[Text — start]

MUMBAI: Innovative methods of teaching and learning are to be introduced in medical colleges of the state to deal with the acute faculty shortages faced. This is expected to in the form of virtual learning platforms in 16 government medical colleges very soon. This facility may be extended to civic institutions soon.
Virtual learning is being promoted by the government to overcome faculty shortages and also make the best trainers available to students across the state. The Directorate of Medical Education(DME) is all set to launch a virtual education platform in all its medical colleges.
This new tool for imparting medical learning will help a medical student sitting in a Kolhapur Government College classroom witness a live surgery being performed by experts from Mumbai or elsewhere in the state. Lectures delivered by the best faculty across the state will be transmitted live in all the 16 government medical colleges.
Dr Pravin Shingare, Director, DMER, said, “The idea is to offer students the best of education available in government-run colleges. Our best anatomy teacher could be in a college in Akola, or the best orthopaedic surgeon could be from Nagpur. We are trying to bring them all on a single platform for all students in this process of knowledge-sharing.” Private surgeons could also, if willing, spare an hour, once in 15 days to deliver a special lecture.
Another positive aspect of virtual platform learning will be that students will be able to watch live surgeries carried out in private hospitals.

[Text — finish]

- Problems and tasks
A – In the article on virtual learning in medical colleges, rewrite the stretch from "Virtual learning is" through "government medical colleges.", substituting "Nashik" for "Kolhapur".
B – Render this sentence from the article on virtual learning in medical colleges in Spanish: "Lectures delivered by the best faculty across the state will be transmitted live in all the 16 government medical colleges."
C – Name every city that the article on virtual learning in medical colleges mentions.

[Dataset excerpt — start]

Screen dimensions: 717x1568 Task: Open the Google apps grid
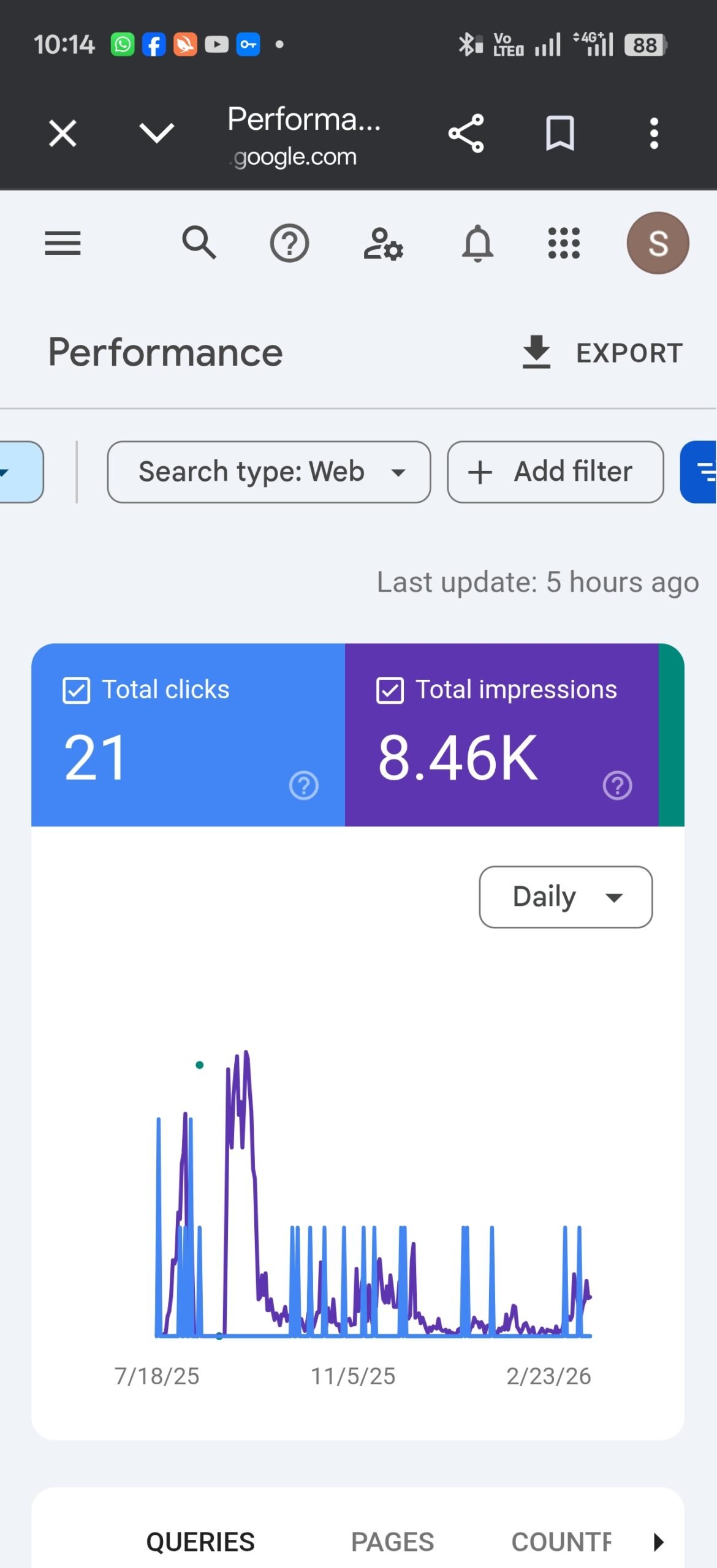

[Dataset excerpt — finish]

- Solutions per task
A –
Virtual learning is being promoted by the government to overcome faculty shortages and also make the best trainers available to students across the state. The Directorate of Medical Education(DME) is all set to launch a virtual education platform in all its medical colleges.
This new tool for imparting medical learning will help a medical student sitting in a Nashik Government College classroom witness a live surgery being performed by experts from Mumbai or elsewhere in the state. Lectures delivered by the best faculty across the state will be transmitted live in all the 16 government medical colleges.

B – Las clases impartidas por los mejores docentes de todo el estado se transmitirán en vivo en las 16 facultades de medicina públicas.

C – Mumbai, Kolhapur, Akola, Nagpur